Making Visible: New Ideas, Minor Voices, and Topics on the Margins
Architecture has the capacity to record culture through a specific ordering of space, program and materials in a particular place and time. Dominant cultural paradigms are all around us. They make themselves visible, from civic institutions to the everyday spaces we occupy and live in. But what about the places and people we know little about? How does culture in the margins find place and meaning in our lives? What are the possibilities of giving voice to those who have less means to express themselves? Why are some cultures made more visible than others?
Maps, Media, and Models in Architectural History
Arguably, the past is key to understanding the present. History has the capacity to affect us in wide-ranging ways. New research methods and tools has uncovered new ways of understanding the world around us. What new forms of archival research are at work today? How has new media and mapping techniques constructed new histories never yet seen? What new or alternative models of history are being made visible and through what new research methodologies and technologies of inquiry? What is the role and value of history in a constantly changing, mediated environment?
New Visions and Revisions in Architectural Education
The rapid technological changes of the past two decades have presented complex challenges to architectural education. A new generation of teachers has emerged schooled in the creative use of advanced technologies. How has the speed of information exchange, accelerated by digital technology, changed architectural education? What forms of interdisciplinary engagement are explored in schools of architecture? How have global urbanization, economic instability and climate change spurred a rethinking of design methodologies and the potential for expanded cross-disciplinary collaboration?
Educating Policymakers, Practitioners, and the Public
The dissemination of research beyond the boundaries of our discipline is central to making real and measurable impact in the lives of those who occupy our built environments. How does research visibly affect policy change? Who is our audience and how well do they understand what we do? What new strategies are at work to better educate the constituencies subject to our research? What new methods are employed to produce effective policy change? How well do we communicate with our audience, and how well do they understand, let alone support, the architectural research we undertake?
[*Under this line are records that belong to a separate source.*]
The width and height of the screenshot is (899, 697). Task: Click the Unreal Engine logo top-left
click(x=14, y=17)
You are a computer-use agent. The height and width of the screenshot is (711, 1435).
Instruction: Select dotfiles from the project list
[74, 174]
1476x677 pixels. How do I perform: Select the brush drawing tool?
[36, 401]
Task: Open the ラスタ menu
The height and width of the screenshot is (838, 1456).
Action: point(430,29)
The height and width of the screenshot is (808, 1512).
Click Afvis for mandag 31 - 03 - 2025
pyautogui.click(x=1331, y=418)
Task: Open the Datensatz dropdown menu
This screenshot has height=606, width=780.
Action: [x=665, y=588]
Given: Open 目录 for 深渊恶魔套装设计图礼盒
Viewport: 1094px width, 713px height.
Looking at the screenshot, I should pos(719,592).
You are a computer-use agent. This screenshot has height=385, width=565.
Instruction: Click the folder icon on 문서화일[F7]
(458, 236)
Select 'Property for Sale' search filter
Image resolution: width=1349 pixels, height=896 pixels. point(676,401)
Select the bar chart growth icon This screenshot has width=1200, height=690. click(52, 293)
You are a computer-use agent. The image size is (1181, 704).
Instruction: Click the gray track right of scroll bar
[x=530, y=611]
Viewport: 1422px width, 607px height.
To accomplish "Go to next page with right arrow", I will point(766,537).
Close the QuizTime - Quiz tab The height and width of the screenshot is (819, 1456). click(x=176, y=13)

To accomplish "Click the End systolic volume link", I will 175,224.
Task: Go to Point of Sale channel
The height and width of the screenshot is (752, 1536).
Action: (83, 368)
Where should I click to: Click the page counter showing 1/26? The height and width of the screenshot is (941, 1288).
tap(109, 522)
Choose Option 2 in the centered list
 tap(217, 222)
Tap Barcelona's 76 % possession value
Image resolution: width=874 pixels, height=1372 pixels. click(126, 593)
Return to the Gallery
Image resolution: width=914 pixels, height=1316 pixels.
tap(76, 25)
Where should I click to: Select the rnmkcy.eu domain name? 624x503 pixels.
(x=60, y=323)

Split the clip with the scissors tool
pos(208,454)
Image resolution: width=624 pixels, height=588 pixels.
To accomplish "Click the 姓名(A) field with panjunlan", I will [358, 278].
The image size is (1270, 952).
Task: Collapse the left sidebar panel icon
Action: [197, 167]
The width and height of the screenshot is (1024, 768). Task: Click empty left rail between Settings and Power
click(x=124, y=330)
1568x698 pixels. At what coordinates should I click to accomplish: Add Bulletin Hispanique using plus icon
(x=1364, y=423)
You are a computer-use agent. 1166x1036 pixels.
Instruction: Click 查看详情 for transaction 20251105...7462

Visualizing Sustainability and Performance in Buildings
A range of concepts of sustainability have emerged over the past two decades. These concepts have powerfully reshaped the discourse of architecture, affecting pedagogy, curriculum, and research trajectories. How does visibility contribute to the understanding of sustainability? What innovative research methods are addressing the profession’s ambitious carbon reduction goals? How have new computational tools and design methods influenced the discourse on sustainability? What types of building performance are being measured and how do such metrics influence architectural design?
Technology, Connectedness, and the Urban Environment
Urban performance depends not only on the city's infrastructure but also on the availability and quality of knowledge communication and social infrastructure. How can new technologies be leveraged to improve the urban environment? What new types of public/private collaborations can empower cities and their communities through meaningful technology experiences that link education, urban development and community building? How does information and communication technologies shape the experience of the city?